Elf dieser Stücke liegen nun auf der neuen CD "Die Luft ist rein" vor: eine Mischung aus sanften, intensiven Balladen, hintergründig rockenden Up-Tempo-Nummern und einigen deutschen Versionen internationaler Chansons. Los geht's mit dem "wundervoll leuchtenden, strahlenden, grauen und feuchten, schmutzigen Wintertag in Berlin", einer der schönsten Oden auf die deutsche Hauptstadt. Es folgen Geschlechterkämpfe ("Wenn Du mich nicht verstehst") und leicht politische Anspielungen ("Nur Gerede").
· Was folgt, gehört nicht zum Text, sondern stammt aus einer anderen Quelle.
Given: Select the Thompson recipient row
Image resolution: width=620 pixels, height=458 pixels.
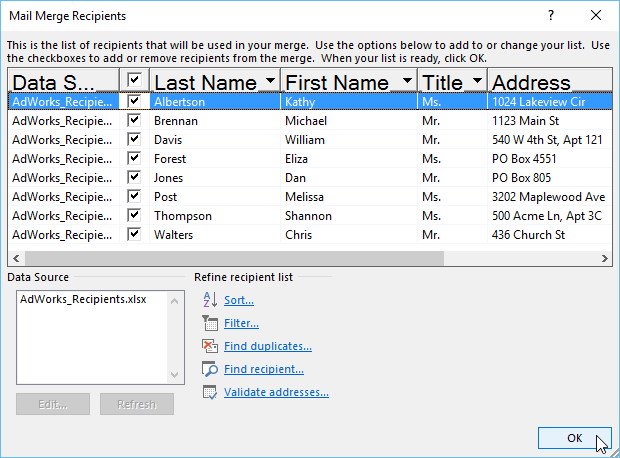Looking at the screenshot, I should tap(182, 216).
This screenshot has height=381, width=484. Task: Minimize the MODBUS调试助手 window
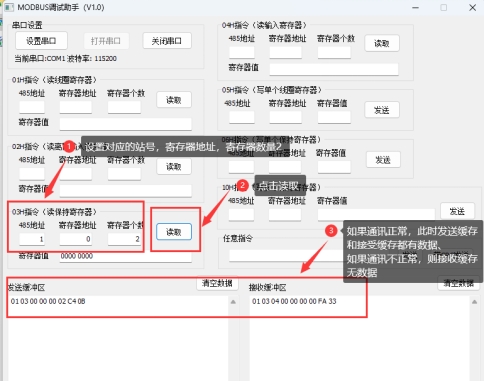[415, 7]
Auf überzeugende Weise wird aus Suzanne Vegas "Marlene on the Wall" im Deutschen "Marlene an der Wand". In "Wer will schon Becky Thatcher sein?" singt sich Ulla Meinecke mitten hinein in die Abenteuer von Tom Sawyers und Huckleberry Finn.
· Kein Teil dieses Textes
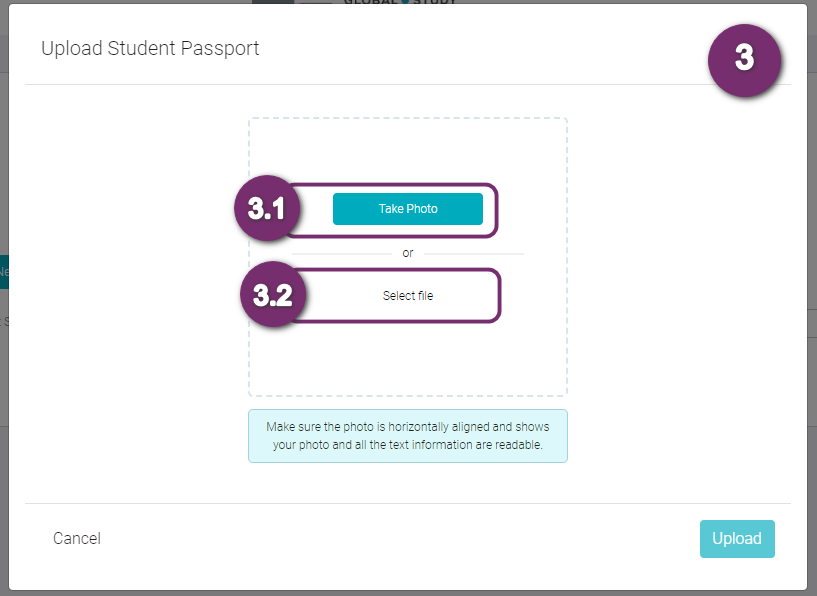Click the photo alignment hint message box
The image size is (817, 596).
pyautogui.click(x=407, y=436)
Musikalisch wurde auf dem von Gareth Jones (Depeche Mode, Erasure, Boytronic) produzierten Album vollständig auf neumodische Computerspielereien und angesagte, meist nervtötende Rhythmen verzichtet. Anbiederungen an den Zeitgeist fanden weder textlich noch musikalisch statt. Trotz durchgehend elektronischer Instrumentierung wirken nahezu alle Lieder akustisch, erdig, echt. Sanftheit und Zynismus schließen sich nicht aus, Eindringlichkeit und Stille harmonieren prächtig. Einziger Wermutstropfen: Einer neuen Version der "Tänzerin", noch dazu auf Englisch, hätte es sicher nicht bedurft. Das Original, komponiert und arrangiert von Edo Zanki, ist einfach unschlagbar.